Back at the Weather Station, the temperature was rising steadily and the Chief was getting everything battened down. The storm was coming next, and, meeting the thin edge of the warm-front wedge which was now passing Rock Springs, would create havoc. Then the cold wave might get that far because it was over the Divide. In a few minutes all hell would break loose. The Chief wondered where we were.
We were looking into the hole in the nearest bubble. The things—they must have been the meteors we were looking for—were about twelve feet in diameter and pretty nearly perfect spheres. They were thick-shelled and smooth and very glassy and iridescent and like mother-of-pearl on the inside. They were quite hollow, and we couldn’t figure out what they were made of and what they could be. Nothing I had read or learned could explain the things.
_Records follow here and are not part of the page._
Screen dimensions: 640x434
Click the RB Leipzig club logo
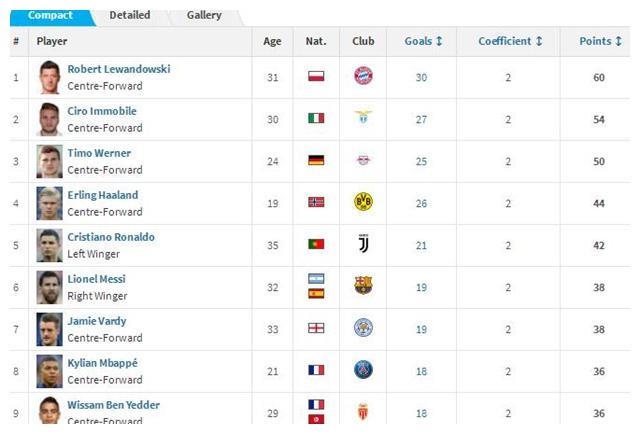coord(363,160)
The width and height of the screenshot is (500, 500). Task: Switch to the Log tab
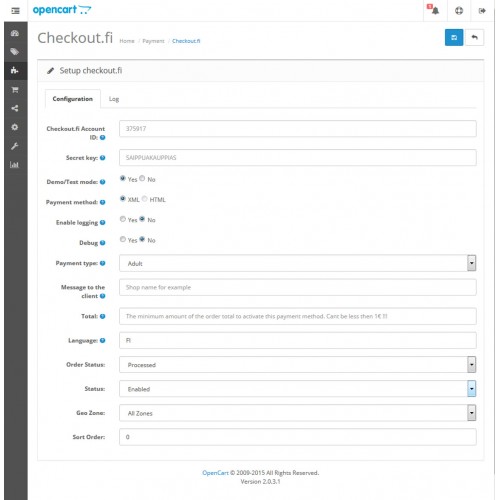pyautogui.click(x=114, y=99)
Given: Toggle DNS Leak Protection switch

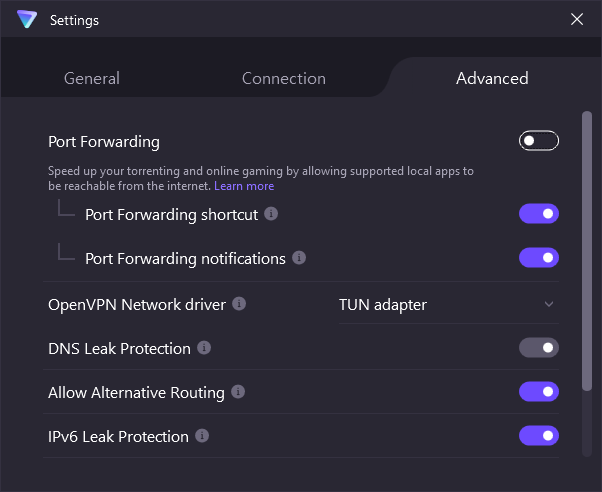Looking at the screenshot, I should (538, 348).
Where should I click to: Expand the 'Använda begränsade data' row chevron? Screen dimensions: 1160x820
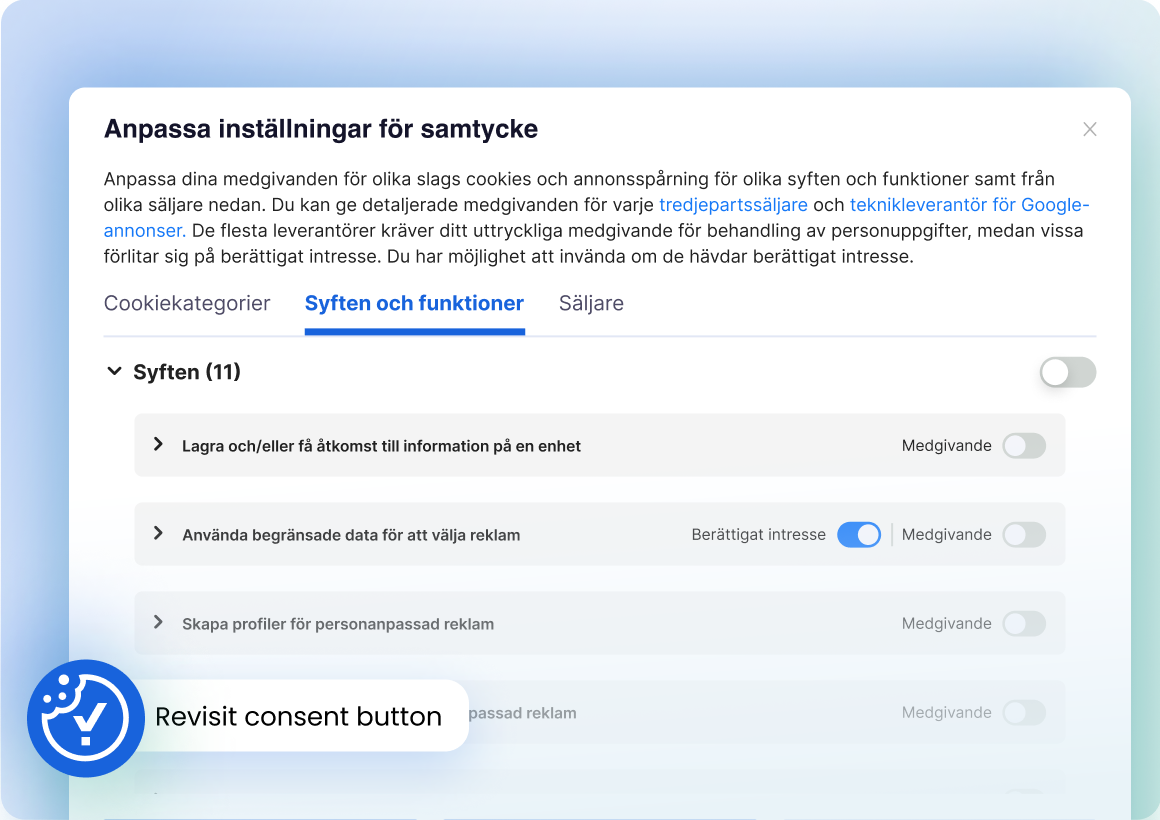point(158,534)
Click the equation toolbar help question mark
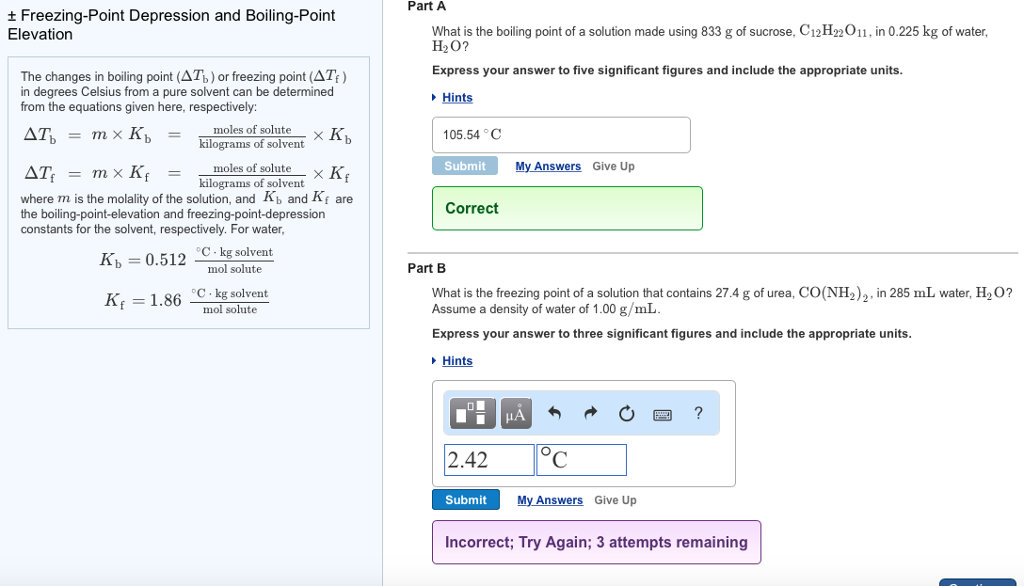 click(x=697, y=412)
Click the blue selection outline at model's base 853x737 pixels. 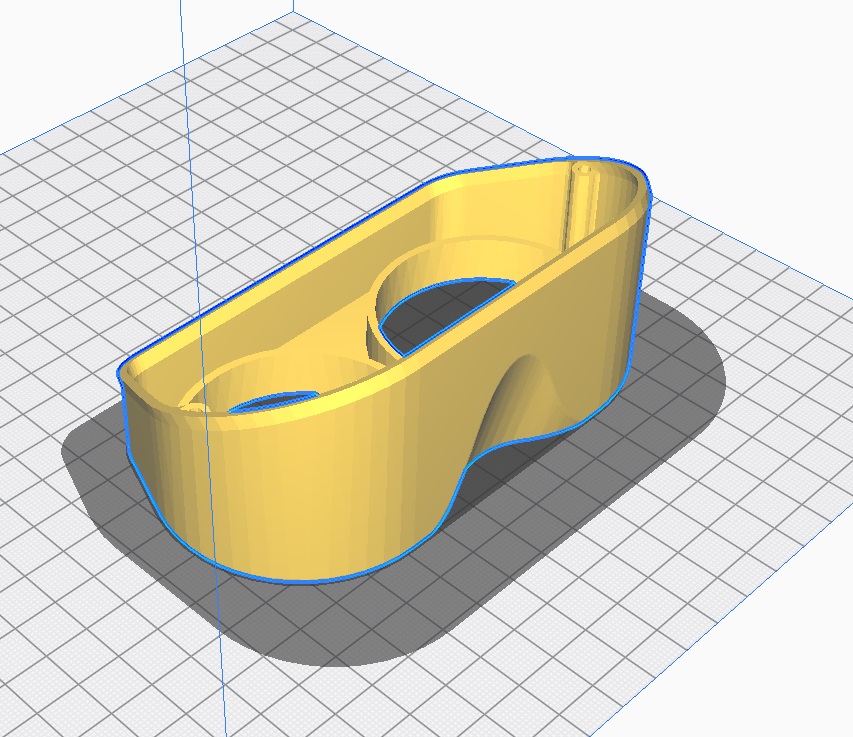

That they were meteoric in origin I was sure because there was the evidence of the scattered ground and broken rocks about to show the impact. Yet they must have been terrifically strong or something, because, save for the few cracks and the hole in one, they were intact.
Inside, they stank of that rubber-zinc smell. It was powerful. Very powerful.
The stink had obviously come from the bubbles—there was no pool around.
It suddenly occurred to me that we had breathed air of some other world. For if these things were meteoric and the smell had come from the inside, then it was no air of Earth that smelled like burning rubber and zinc ointment. It was the air of somewhere, I don’t know where, somewhere out among the endless reaches of the stars. Somewhere out there, out beyond the sun.